I’ve been reading Packaging Girlhood by Sharon Lamb and Lyn Mikel Brown. The book shows the impact of female-targeted marketing on society and women’s self-perception as a result.

One of the common stereotypes portrayed in the media is the “cool” girl. This girl is into “boy” things, like video games, sports, or comic books. In a sitcom, this girl always has a snappy come back or a witty one-liner, and acts tough but remains cute. This stereotype shuns “traditional” things deemed feminine, such as the color pink, flowers and stuffed animals in favor of something more sporty. This girl has an independent attitude and, to borrow Ja Rule’s parlance, is a “down ass chick.” Girls not into Princess Barbie use this person as a role model.

But with this identity comes a certain preconception. The “cool” girl gives up her feminine side by trying to distance herself from common girl activities, such as shopping or putting on makeup. The pre-packaged cool girl isn’t the free spirit we think she is. By shunning all things feminine she states that women must give up their softer side to achieve “cool.” The media doesn’t show a balance between punk rock chick and sorority sister, the independent thinker and the stereotype. It’s one or the other.

The book describes several instances where this rings true. In the interest of me getting to bed at a decent hour, I will refer you to page 61 of the book (it’s a good read. A used copy only runs $5 before shipping).

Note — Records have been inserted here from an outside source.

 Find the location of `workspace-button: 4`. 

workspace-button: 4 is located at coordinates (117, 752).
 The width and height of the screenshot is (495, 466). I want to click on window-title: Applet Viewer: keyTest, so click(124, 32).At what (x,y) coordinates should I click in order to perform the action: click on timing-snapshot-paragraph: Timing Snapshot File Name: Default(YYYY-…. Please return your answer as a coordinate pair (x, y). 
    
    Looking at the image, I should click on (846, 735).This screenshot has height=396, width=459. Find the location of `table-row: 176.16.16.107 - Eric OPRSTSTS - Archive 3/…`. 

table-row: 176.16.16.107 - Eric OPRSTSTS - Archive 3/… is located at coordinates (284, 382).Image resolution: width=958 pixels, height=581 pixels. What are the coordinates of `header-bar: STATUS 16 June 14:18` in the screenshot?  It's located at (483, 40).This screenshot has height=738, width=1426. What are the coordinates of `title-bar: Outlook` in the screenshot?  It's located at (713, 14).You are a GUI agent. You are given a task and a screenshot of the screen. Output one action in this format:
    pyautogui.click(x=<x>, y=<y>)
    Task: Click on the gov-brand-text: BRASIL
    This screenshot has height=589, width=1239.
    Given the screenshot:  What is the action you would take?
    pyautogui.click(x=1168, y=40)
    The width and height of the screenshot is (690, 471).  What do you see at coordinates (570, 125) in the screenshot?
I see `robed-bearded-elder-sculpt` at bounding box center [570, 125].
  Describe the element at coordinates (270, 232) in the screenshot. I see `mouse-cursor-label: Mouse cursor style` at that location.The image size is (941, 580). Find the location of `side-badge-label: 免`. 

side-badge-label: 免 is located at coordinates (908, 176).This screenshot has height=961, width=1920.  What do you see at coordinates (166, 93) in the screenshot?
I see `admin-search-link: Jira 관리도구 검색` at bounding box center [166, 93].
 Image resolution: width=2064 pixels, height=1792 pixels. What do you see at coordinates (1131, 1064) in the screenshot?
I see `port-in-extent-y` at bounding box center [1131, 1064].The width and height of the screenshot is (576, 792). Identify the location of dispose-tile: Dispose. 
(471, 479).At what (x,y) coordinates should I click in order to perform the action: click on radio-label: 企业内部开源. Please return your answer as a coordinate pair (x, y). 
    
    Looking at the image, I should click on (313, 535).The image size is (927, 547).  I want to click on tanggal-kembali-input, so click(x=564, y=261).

What I find interesting is how this sexism has affected me. Years of admiring the spunky television starlet has convinced me to seek out the “down ass chick.” I tend to like people that go against the norm, ones that fight against roles established by society. I always thought that my interest in these girls was a result of my hipster sympathies and a bit of admiration for strong-willed individuals. In actuality, it’s probably because Lady Jaye on G.I. Joe impressed me as she beat on Cobra Vipers only to turn around and make out with Flint and Punky Brewster was the perfect balance of cute and free spirit.

My response to this branding is almost Pavlovian. By falling for a certain look and being into interests associated with the “cool” girl stereotype, I can be categorized and targeted by marketers. Some suit in a room must be really proud of him or herself right now. The anti-corporation belief system I’ve been fed is actually a cash swindle on behalf of consumerism. I’m part of an audience that beliefs itself immune to the influence of marketing departments. I buy the products that suggest I’m different, read the magazines that tell me how to do things differently, and my Apple iPod suggests that I “think different.” I always thought I was pretty market savvy and didn’t buy into the hype, but I’ve come to find that commercialism’s influence runs very deep. Scary, huh?